**Document text:**
>> BEGIN
Multi-year drilling inventory in existing and emerging resource plays.  We have 154 gross (144 net) engineered horizontal drilling locations on 26,743 of our 32,564 net acres in the Eagle Ford Shale. As of September 30, 2015, these engineered drilling locations included 58 gross (56 net) locations to which we have assigned proved undeveloped reserves. We have identified 10 gross (10 net) engineered locations in the Eagle Ford Shale that we expect to drill in 2016, the completion of which would represent approximately 6% of our gross engineered drilling locations in the Eagle Ford Shale at September 30, 2015. We have 10,482 additional net acres in the Eagle Ford Shale with surrounding industry activity to which we have not assigned locations. We believe our acreage is prospective for additional locations and plan to continue evaluating this acreage and monitoring industry activity in order to maximize our efficiency in developing this acreage. Furthermore, we expect to identify and develop additional locations across our portfolio as we evaluate downspacing in the Eagle Ford Shale and accessing other stratigraphic horizons that lie above and below the Eagle Ford Shale, such as the Austin Chalk, Buda, Georgetown, Woodbine and Wilcox formations. Additionally, we and our partners are currently processing 3-D seismic data on our assets in the West Poplar area of the Bakken-Three Forks trend of the Williston Basin and will subsequently interpret it to determine future exploration and development opportunities on this acreage. We believe our multi-year, engineered drilling inventory and exploration portfolio will provide near-term growth in our production and reserves and highlight the long-term resource potential across our asset base.
>> END
Dataset listing
>> BEGIN
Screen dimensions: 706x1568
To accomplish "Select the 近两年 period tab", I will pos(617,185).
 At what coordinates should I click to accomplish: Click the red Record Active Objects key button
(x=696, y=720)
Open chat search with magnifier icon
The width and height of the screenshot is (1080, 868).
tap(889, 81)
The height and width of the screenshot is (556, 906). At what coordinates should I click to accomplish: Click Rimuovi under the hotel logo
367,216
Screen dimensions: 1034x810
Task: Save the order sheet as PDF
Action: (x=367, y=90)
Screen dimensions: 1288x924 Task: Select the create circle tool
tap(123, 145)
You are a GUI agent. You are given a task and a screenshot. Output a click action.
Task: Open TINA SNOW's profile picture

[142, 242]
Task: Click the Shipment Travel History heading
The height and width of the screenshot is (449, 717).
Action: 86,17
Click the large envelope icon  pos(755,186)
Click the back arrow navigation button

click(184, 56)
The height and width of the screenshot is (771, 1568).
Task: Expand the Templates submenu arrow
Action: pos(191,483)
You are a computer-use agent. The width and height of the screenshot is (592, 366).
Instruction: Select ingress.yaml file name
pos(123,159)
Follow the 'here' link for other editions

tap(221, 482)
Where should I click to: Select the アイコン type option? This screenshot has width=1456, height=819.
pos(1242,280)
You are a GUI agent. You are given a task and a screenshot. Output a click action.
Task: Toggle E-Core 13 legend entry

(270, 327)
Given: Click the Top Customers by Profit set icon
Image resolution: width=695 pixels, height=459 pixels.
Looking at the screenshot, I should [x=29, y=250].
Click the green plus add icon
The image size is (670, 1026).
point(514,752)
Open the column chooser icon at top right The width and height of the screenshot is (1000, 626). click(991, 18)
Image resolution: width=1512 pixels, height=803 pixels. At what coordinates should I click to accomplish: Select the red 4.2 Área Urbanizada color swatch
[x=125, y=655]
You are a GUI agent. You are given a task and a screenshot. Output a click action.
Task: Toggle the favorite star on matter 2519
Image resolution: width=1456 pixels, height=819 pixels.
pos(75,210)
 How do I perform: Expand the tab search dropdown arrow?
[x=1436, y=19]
>> END
**Do this:**
Using the drilling inventory passage, answer each question briefly:
1. How many gross engineered horizontal drilling locations are there in the Eagle Ford Shale?
2. How many additional net acres in the Eagle Ford Shale have no assigned locations?
3. What kind of data is being processed on the assets in the West Poplar area?
Draw only on the drilling inventory passage, not on the listing.

**Expected answer:**
1. 154 gross (144 net)
2. 10,482 net acres
3. 3-D seismic data